Bank of America Merrill Lynch intern Moritz Erhardt died of an epileptic seizure after allegedly working three all-nighters at the investment bank.

But a coroner ruled that the young, ambitious worker's death was not caused by exhaustion. Even so, Erhardt's tragic passing has seen investment banks change their policies for interns and junior staff following the incident.

Credit Suisse is the latest lender to introduce new guidelines on Wall Street. The Swiss-based multinational urged junior workers to stay away from the office on Saturdays and that analysts and associates – typically low-level junior ranks – will not be allowed in the investment bank's US office from 6pm on Friday through to Sunday.

The news comes after other lenders, including JPMorgan among others, have made life easier for junior workers. Goldman Sachs, for instance, told its analysts they should not regularly work weekends – as the bank plans to increase its analyst intake, hiring 332 in 2014, up 14% on this year and 23% on 2012. But the changes, although welcome, may not get to the heart of the problem – the culture, or at least the perceived culture, of investment banking.

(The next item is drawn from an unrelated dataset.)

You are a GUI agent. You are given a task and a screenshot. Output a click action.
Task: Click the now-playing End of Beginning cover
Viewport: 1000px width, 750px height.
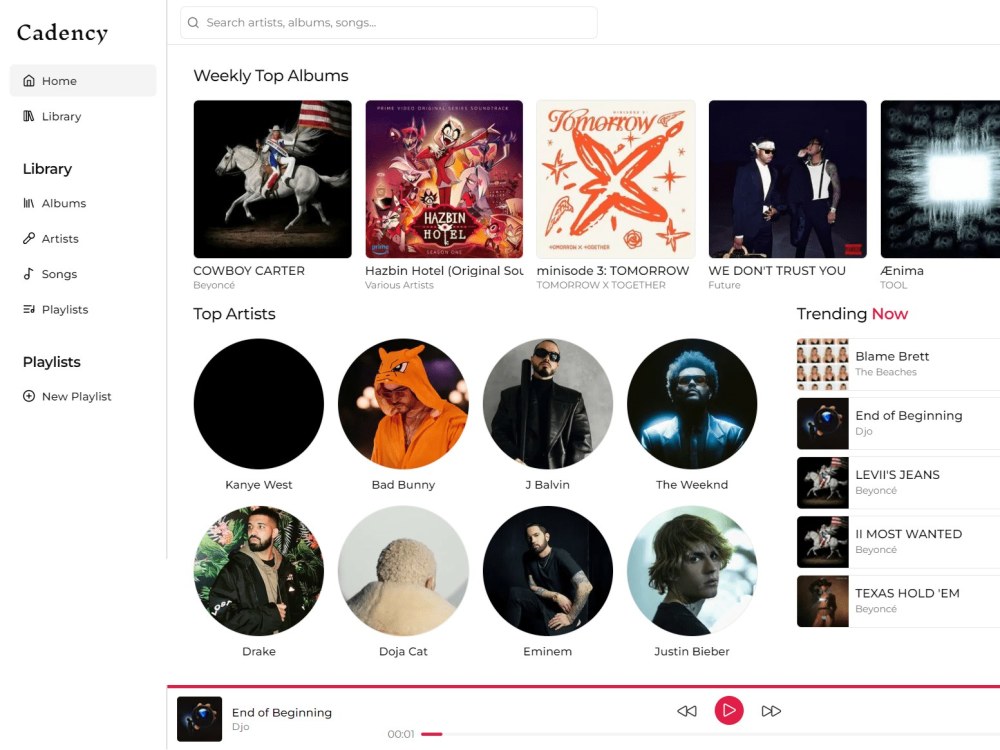[200, 719]
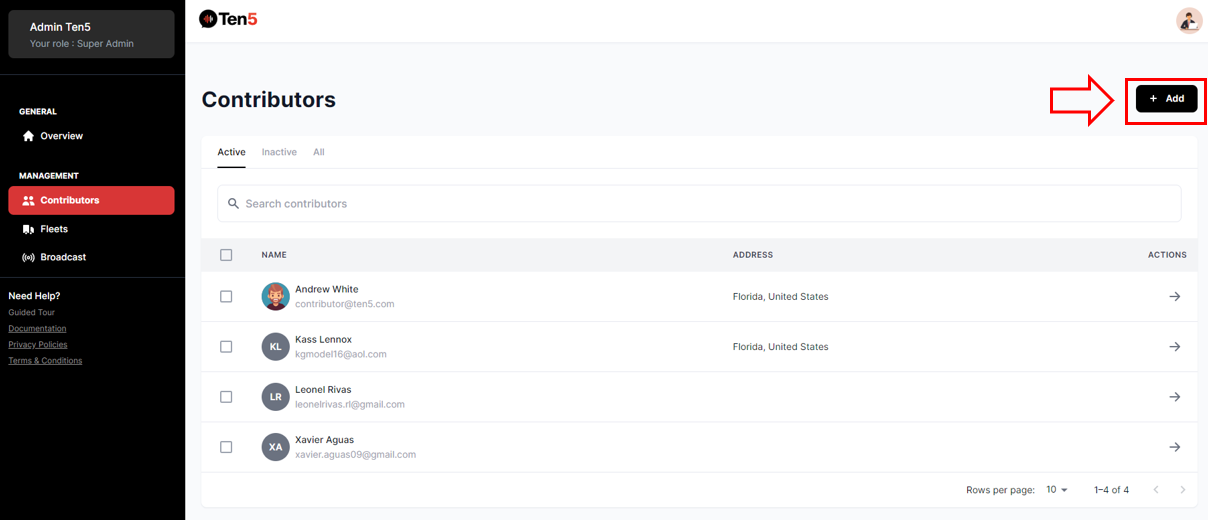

In an industry where interns can be awarded staggering salaries of £40,000 on a pro rata basis, it is not hard to see why so many young people are attracted to the diamond encrusted profession.

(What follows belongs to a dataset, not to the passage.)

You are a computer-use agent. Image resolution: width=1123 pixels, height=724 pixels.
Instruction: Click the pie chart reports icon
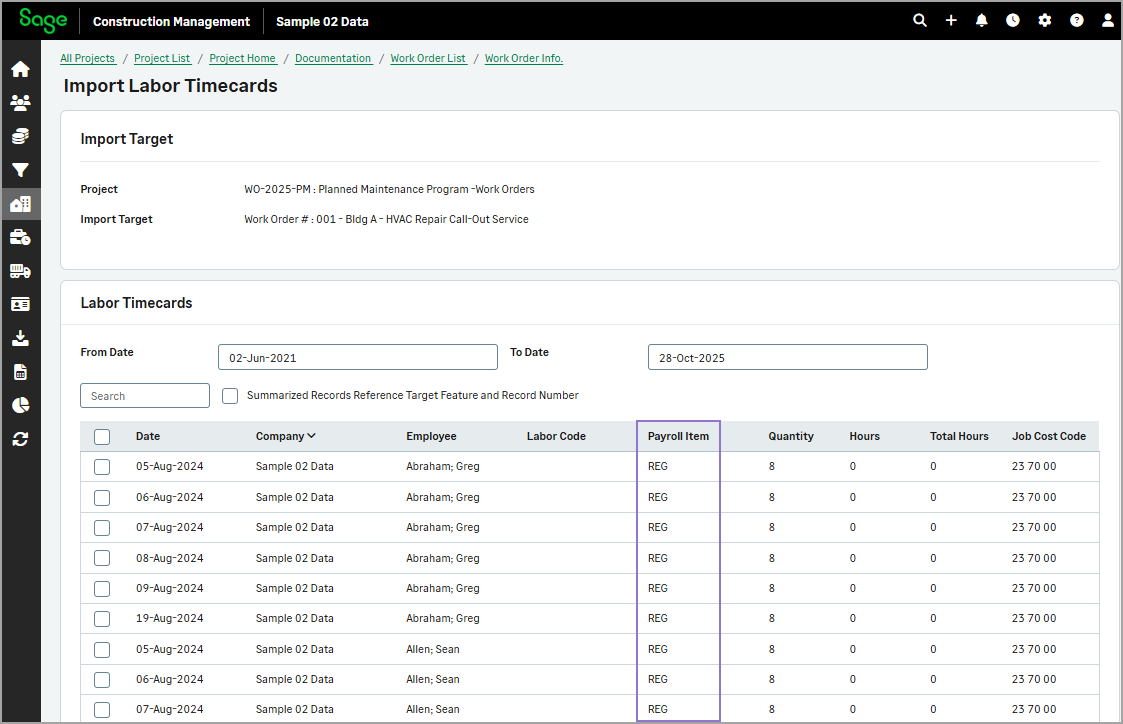tap(20, 405)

Why pick a career in engineering, become an academic or work in the public sector if a firm is willing to give you enormous amounts of money?

Especially after you've been being paying £9,000 a year in tuition fees alone and house prices continue to rise to ridiculous heights. You can hardly blame the wannabe "Wolfs of Wall Street".

But in the race for riches, the young workers are very eager to impress. Some are even willing to work endless amounts of hours and sacrifice their bodies and minds to secure a contract, in the case of an intern, or landing a bonus, in the case of a low-level worker. Some Wall Street interns, for example, told the Wall Street Journal that they worked 100-plus hours a week on average.

The disheartening thing is that such a revelation should be mind-blowing, but it isn't. Young workers are pitting themselves against each other in a perverse play-role of the prisoners' dilemma. The worrying thing is, with the decline of trade unionism in the UK and young people being weighed down by more and more debt, the phenomenon could creep over wholesale to this country.

The policy changes by the investment banks are important, but the marathon-man culture of the industry needs to be tackled. This won't be overcome in a boardroom or a HR policy, the interns and low-level workers will have to stick up for themselves – and this may mean taking on their peers.